I prodotti tipici, quelli che raccontano la storia e cultura di un territorio, vanno tutelati, su questo sono tutti d’accordo, il problema si presenta quando si fanno i bilanci; difficile reperimento della materia prima e costi di produzione altissimi. Un prodotto a rischio è il Montebore, l’antico formaggio la cui forma a “torta nuziale” a più piani la si deve addirittura a Leonardo da Vinci, che lo propose nel 1489 per il banchetto delle nozze tra Isabella d’Aragona e Gian Galeazzo Sforza. Per produrre quel cacio ci vogliono le pecore, i pascoli, i pastori, insomma una lunga e costosa filiera.

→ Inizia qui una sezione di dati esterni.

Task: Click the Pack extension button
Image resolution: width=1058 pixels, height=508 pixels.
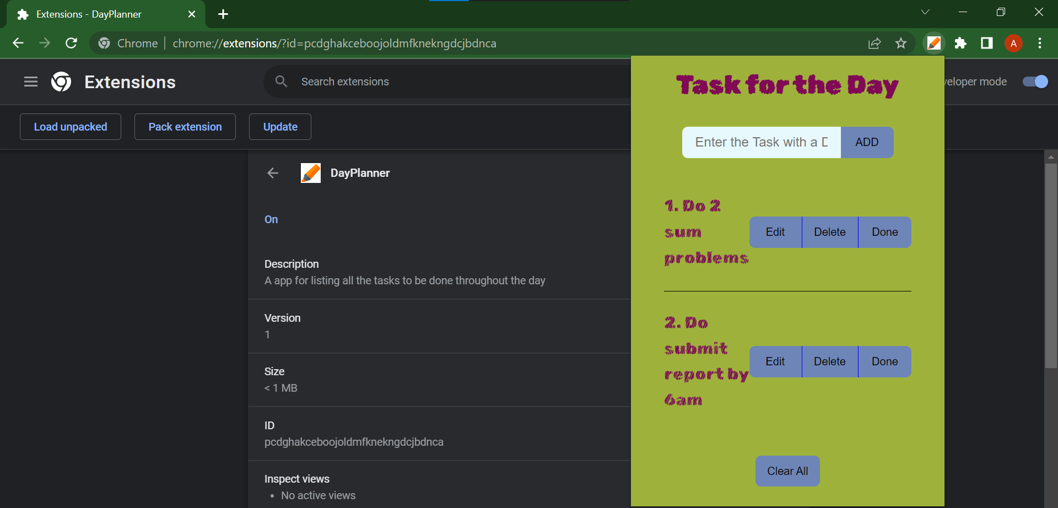Action: [x=185, y=127]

Proprio per la sua complicata esecuzione il Montebore era stato accantonato, quando alla fine degli anni ’90, Agata Marchesotti e Roberto  Grattone nella loro cascina Vallenostra, lo  hanno riportato in vita, lo hanno fatto da soli per vent’anni, ora è tempo di dargli una mano. Per permettere che la produzione non si arresti, Monica Cusmano che insieme al marito Marco Dell’Era  guida la condotta Slow Food di Tortona, ha ideato la campagna :”Salviamo il Montèbore: adottiamo una pecora“. Un progetto che nasce con l’intento di sostenere l’economia del territorio aiutando il lavoro di pastori e produttori. Al primo appuntamento organizzato il 4 marzo scorso al Ristorante Anna Ghisolfi, ha partecipato il noto il giornalista, “cronista” della gastronomia, che a questi argomenti è molto sensibile.  Edoardo Raspelli. Durante la serata e nei giorni successivi, molti hanno aderito adottando una pecora, tra loro gli Ex Otago, la band musicale che dal festival di Sanremo impazzando per tutti i media, ha fatto conoscere le Valli del Giarolo, ora anche “ il leone” adotta la pecora e sostiene la campagna per salvare il Montébore, lo fa in occasione della partita Hsl Derthona – Valenzana, che si disputerà domenica 17 marzo alle 14,30 allo stadio F. Coppi di Tortona. In tribuna sarà organizzato un punto degustazione. Si tratta del primo, di un ciclo di proposte eno-gastronomiche che uniscono la passione calcistica con il gusto per le eccellenze della nostra zona e invita a sostenere chi, con fatica e dedizione quotidiana, contribuisce a mantenere vive le tradizioni eno-gastronomiche del tortonese.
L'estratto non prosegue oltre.